Todo el día, Perla jugaba. Saltaba fuera de las olas y volvía a caer con un chapuzón, una y otra vez. Echaba carreras con los peces relucientes, giraba en el agua brillante y cabalgaba las grandes olas hasta la orilla. «¡Más rápido! ¡Más alto! ¡Otra vez!», chillaba, dando vueltas y zambullidas por el día azul y luminoso.

Pero cuando el sol bajó y pintó el mar de dorado y de rosa, y el agua se volvió tranquila y fresca, la mamá de Perla se acercó nadando. «Ven, pequeña —le dijo con dulzura—. El mar tiene sueño. Es hora de descansar.»

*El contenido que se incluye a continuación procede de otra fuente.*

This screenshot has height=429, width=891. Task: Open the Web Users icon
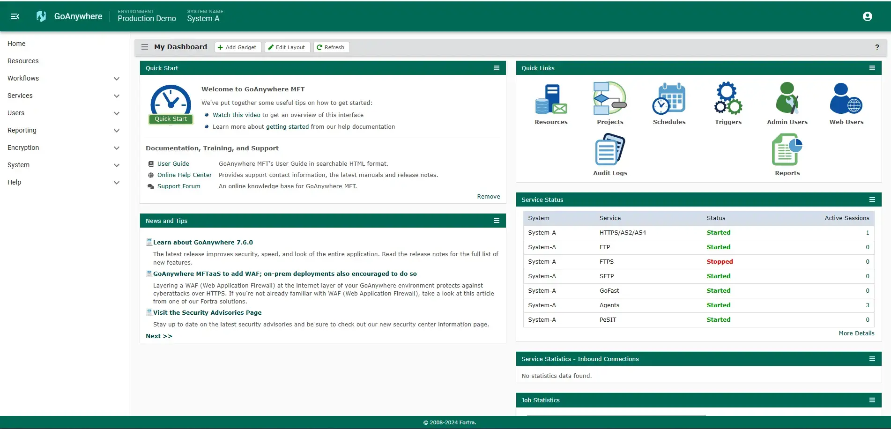pos(846,99)
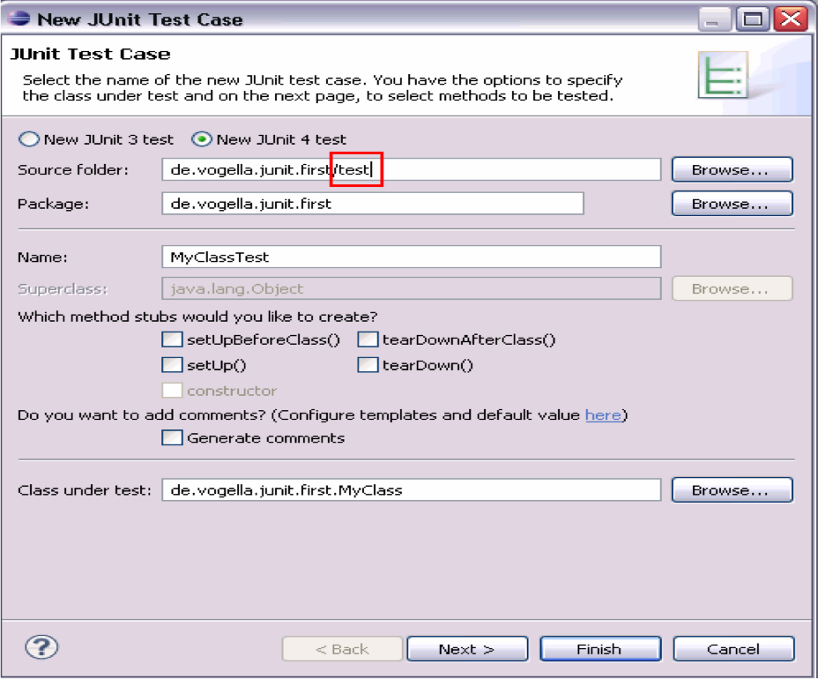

«Pero ¿cómo duermen los delfines? —preguntó Perla, todavía inquieta con el último resto de juego del día—. No podemos tumbarnos en una cama. ¡Estamos en medio del mar!»

«No necesitamos ninguna cama —dijo su madre, sonriendo—. El océano entero es nuestra cama. Mira. Solo tienes que flotar… y dejar que las olas te mezan.»

Así que Perla dejó de saltar y de dar vueltas, y se quedó quietecita. Flotó hasta la superficie del mar tranquilo y callado, donde la luna redonda brillaba, suave y plateada, sobre el agua mansa. Y allí descansó, justo bajo la superficie, subiendo de vez en cuando a tomar aire despacito, mecida con muchísima dulzura por el suave vaivén de las olas.

A su alrededor, el resto de la manada también flotaba, tranquila y cerca; un círculo de delfines callados que se dejaban llevar juntos bajo las estrellas. A salvo en medio de todos, Perla sentía cómo el mar la levantaba con suavidad y la volvía a posar. Arriba… y abajo. Arriba… y abajo. Despacito, como una nana.

Y la delfín, mecida por el océano entero, cálido, y arropada por su manada dormida, cerró los ojos y se dejó llevar, dulce y felizmente, hacia el sueño.